The output must consist only of the lines from the one with "This screenshot has width=1280, height=820." through the end of the listing, restated exactly and free of pictures.
_ _ _ _
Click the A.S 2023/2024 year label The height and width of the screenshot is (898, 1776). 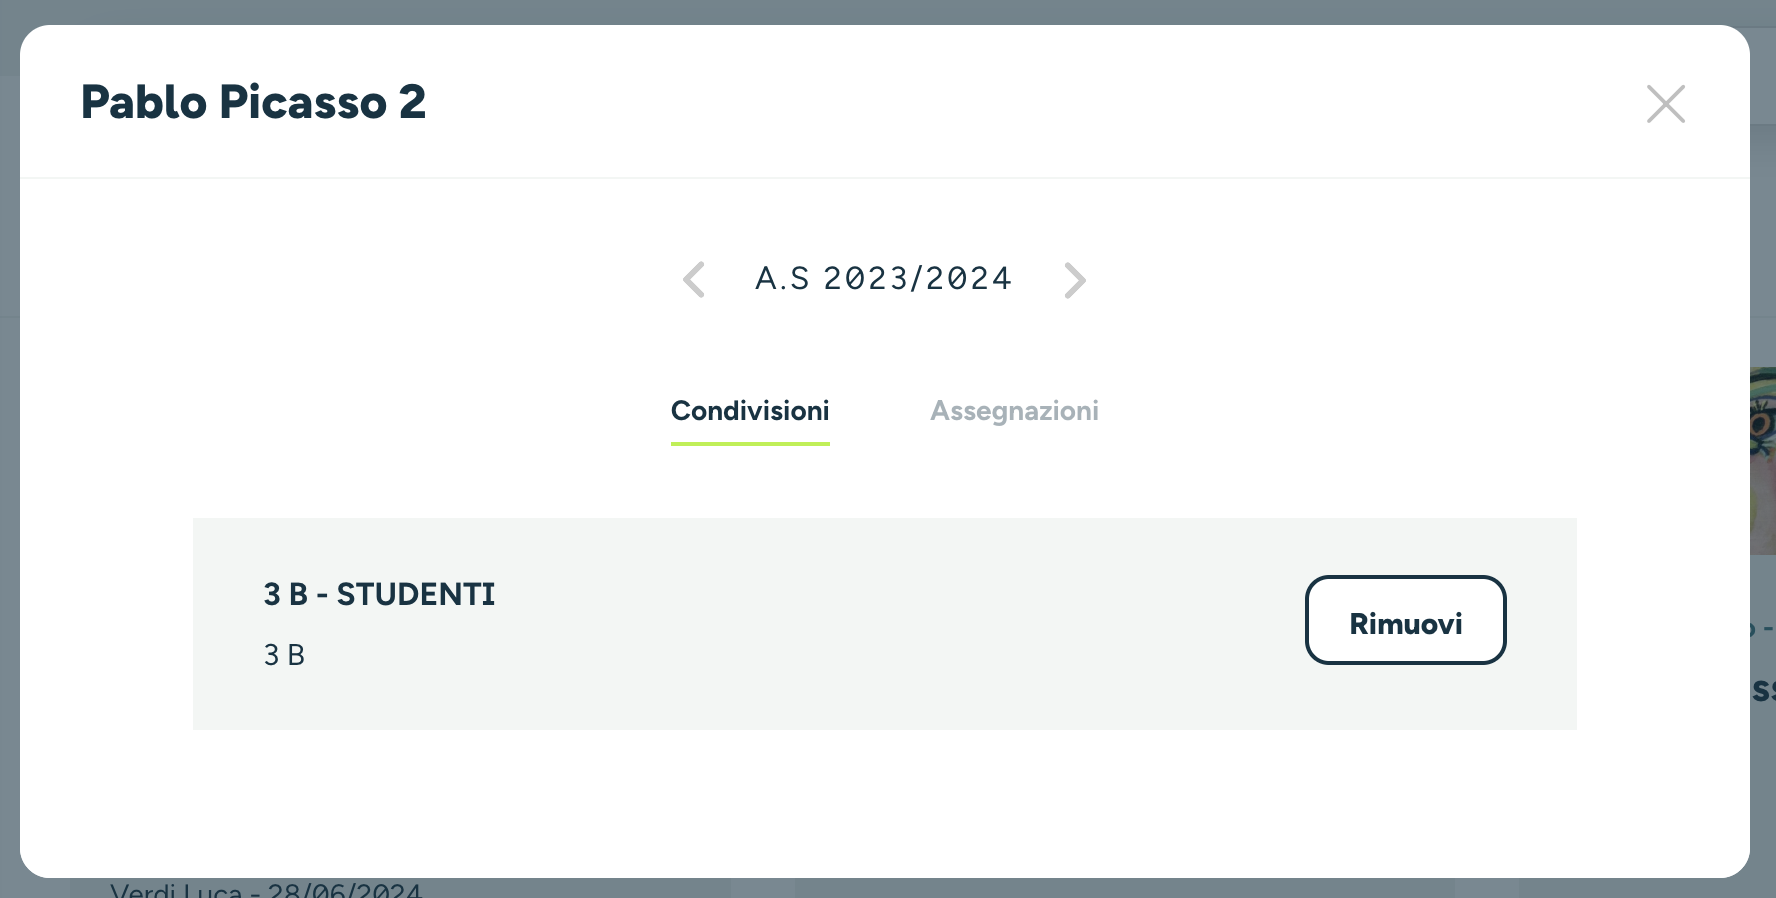(883, 278)
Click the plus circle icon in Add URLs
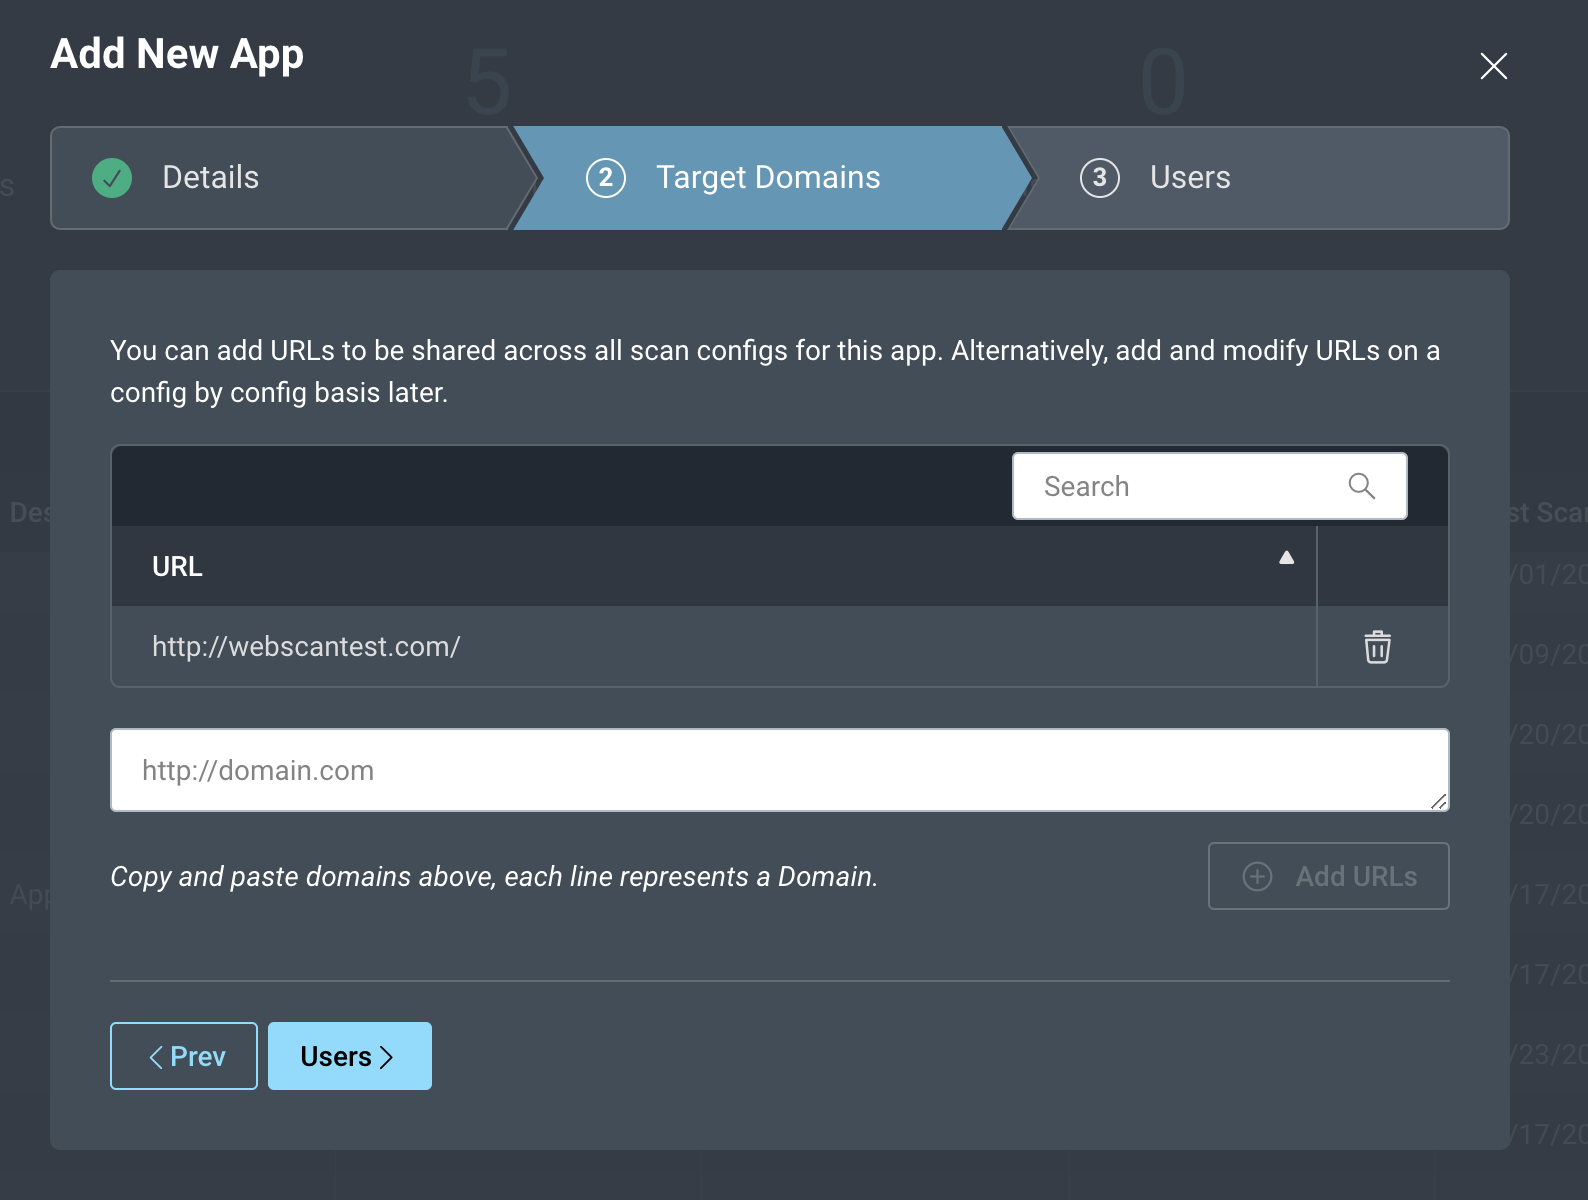This screenshot has width=1588, height=1200. [x=1257, y=877]
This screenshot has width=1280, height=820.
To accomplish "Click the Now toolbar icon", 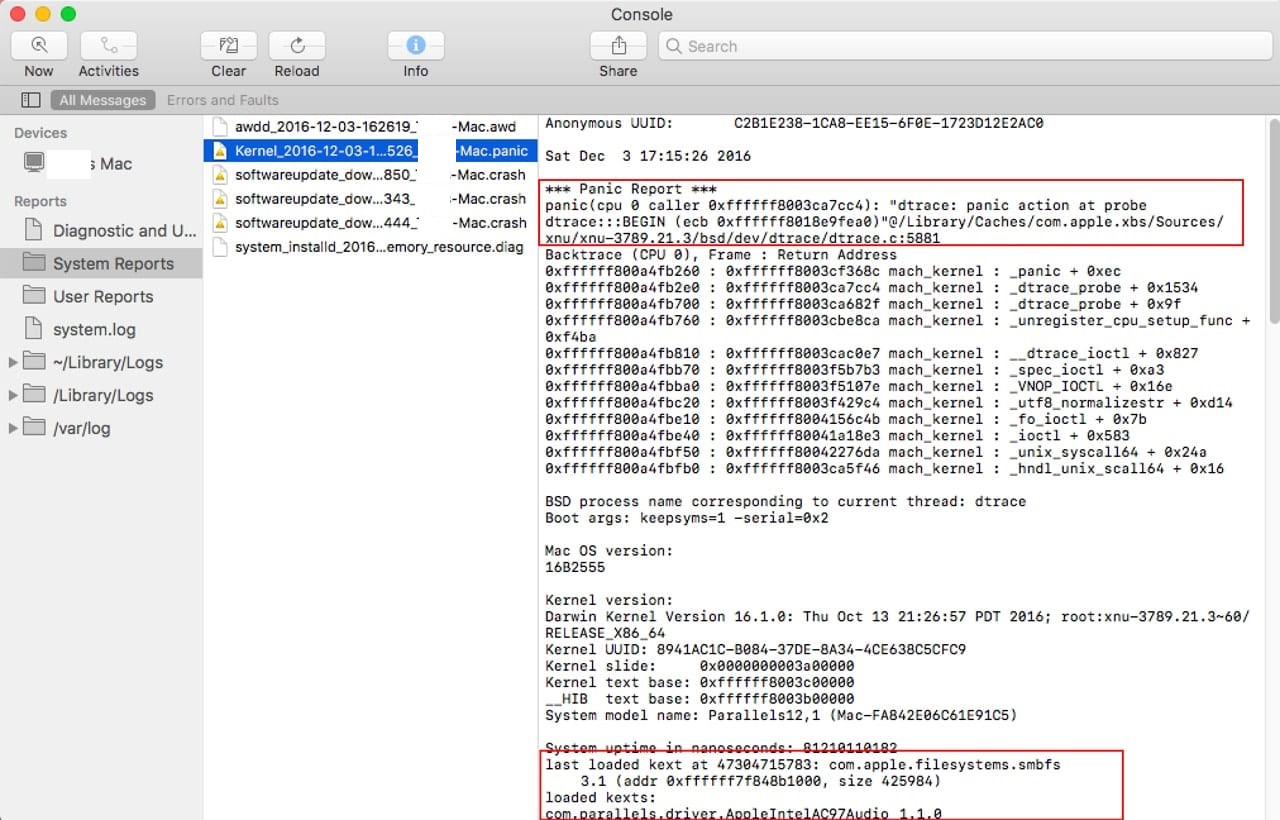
_ _ _ _
Result of the task:
This screenshot has width=1280, height=820.
To accomplish "Click the Now toolbar icon", 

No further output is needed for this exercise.